* PROBLEM 1
In the excerpt below, rewrite the paragraph beginning "Culler's Structuralist Poetics" as a short bulleted list that keeps its main facts.

* EXCERPT
>> begin

Culler was Fellow in French and Director of Studies in Modern Languages at Selwyn College, Cambridge University, from 1969 to 1974, and Fellow of Brasenose College, Oxford and University Lecturer in French from 1974 to 1977. He was visiting professor of French and Comparative Literature at Yale University in 1975. He is a past president of the Semiotic Society of America (1988), the American Comparative Literature Association (1999–2001), Secretary of the American Council of Learned Societies (2013–17), and Chair of the New York Council for the Humanities (2016–17). He has been elected a fellow of the American Academy of Arts and Sciences (2001–), the American Philosophical Society (2006–), and the British Academy (2020-). In 2025 he received an honorary doctorate from the University of Paris VII, and in 2026 a lifetime achievement award from the international Society for the Study of Narrative.
Currently, he is Class of 1916 Professor of English and Comparative Literature, emeritus, at Cornell University. He retired in 2019 after teaching for over fifty years.

In the years 1971–1974, he was married to the poet Veronica Forrest-Thomson. Culler is currently married to deconstructionist critic Professor Cynthia Chase.

==Major works==
Culler's Structuralist Poetics: Structuralism, Linguistics and the Study of Literature won the James Russell Lowell Prize from the Modern Language Association of America in 1976 for an outstanding book of criticism. Structuralist Poetics was one of the first introductions to the French structuralist movement available in English. His 1982 book 'On Deconstruction: Theory and Criticism after Structuralism' did much the same for subsequent developments in French philosophy and critical theory.

>> end

* ENTRIES
>> begin

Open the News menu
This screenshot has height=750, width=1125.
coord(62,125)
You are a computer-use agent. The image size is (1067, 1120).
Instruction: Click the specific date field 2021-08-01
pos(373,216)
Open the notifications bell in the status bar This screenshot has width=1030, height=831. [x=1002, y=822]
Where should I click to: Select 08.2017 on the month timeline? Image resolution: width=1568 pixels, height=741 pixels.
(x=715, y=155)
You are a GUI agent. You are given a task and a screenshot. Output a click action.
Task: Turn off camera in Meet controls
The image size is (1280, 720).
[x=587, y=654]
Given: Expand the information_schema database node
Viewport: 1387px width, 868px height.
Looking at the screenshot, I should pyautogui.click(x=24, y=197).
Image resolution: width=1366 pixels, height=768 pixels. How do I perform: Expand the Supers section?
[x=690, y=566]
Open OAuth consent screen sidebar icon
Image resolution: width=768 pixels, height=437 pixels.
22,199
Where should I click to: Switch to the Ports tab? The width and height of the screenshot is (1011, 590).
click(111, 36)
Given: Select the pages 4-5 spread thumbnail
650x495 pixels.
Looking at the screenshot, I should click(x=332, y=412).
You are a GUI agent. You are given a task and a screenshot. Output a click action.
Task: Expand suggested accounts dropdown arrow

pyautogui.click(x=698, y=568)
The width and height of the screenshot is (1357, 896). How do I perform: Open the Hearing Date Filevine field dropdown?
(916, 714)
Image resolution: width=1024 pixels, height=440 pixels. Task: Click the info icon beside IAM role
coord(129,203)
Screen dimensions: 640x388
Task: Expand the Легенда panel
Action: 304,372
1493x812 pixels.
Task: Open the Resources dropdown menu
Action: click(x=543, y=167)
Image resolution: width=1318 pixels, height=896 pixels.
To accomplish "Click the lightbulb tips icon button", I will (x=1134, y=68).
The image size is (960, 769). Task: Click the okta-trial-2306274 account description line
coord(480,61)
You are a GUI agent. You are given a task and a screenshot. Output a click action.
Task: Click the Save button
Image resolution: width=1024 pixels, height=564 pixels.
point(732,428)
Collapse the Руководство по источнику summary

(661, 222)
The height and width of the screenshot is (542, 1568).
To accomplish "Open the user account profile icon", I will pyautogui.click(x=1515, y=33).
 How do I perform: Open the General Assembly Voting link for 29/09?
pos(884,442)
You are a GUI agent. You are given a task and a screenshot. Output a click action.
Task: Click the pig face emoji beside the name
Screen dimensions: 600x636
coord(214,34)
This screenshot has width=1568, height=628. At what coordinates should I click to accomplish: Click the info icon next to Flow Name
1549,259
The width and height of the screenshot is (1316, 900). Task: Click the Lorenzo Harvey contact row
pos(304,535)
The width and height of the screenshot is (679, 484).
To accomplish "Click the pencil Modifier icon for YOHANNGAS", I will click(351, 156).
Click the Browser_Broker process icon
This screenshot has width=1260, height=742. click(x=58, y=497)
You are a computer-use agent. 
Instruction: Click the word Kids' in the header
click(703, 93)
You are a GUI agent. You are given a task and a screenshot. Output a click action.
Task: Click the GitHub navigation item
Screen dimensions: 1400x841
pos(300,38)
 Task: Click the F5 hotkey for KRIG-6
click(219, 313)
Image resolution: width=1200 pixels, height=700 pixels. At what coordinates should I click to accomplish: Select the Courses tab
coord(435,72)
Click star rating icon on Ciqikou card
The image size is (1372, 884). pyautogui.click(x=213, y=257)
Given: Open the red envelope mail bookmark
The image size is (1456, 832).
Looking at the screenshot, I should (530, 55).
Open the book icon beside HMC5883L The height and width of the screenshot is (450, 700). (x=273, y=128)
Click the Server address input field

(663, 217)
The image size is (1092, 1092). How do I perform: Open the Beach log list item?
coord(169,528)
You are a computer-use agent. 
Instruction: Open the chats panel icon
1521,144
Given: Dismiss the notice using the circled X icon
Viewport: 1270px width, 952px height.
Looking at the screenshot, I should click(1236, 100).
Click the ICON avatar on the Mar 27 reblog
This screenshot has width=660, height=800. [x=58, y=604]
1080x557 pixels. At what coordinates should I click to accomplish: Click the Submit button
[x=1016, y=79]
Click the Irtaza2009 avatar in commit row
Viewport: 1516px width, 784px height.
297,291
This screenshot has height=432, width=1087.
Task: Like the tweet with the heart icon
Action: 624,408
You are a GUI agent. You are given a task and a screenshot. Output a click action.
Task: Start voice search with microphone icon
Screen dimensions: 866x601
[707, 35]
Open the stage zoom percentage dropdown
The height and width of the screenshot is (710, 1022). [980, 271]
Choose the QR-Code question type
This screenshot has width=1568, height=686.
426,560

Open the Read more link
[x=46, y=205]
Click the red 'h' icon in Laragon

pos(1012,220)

>> end

* PROBLEM 2
Convert the entries, everything from the one containing "Choose the QR-Code question type" down to the last entry, into a two-column CSV with the headers instruction and click. Each entry gets one row, with its text and its answer in separate quoted fields and line breaks replaced by spaces.

* FINISHED ANSWER 1
- Culler's *Structuralist Poetics: Structuralism, Linguistics and the Study of Literature* won the Modern Language Association of America's James Russell Lowell Prize in 1976 for an outstanding book of criticism.
- It was one of the first introductions in English to the French structuralist movement.
- His 1982 book *On Deconstruction: Theory and Criticism after Structuralism* did much the same for later developments in French philosophy and critical theory.

* FINISHED ANSWER 2
instruction,click
"Choose the QR-Code question type This screenshot has width=1568, height=686.","426,560"
"Open the Read more link","[x=46, y=205]"
"Click the red 'h' icon in Laragon","pos(1012,220)"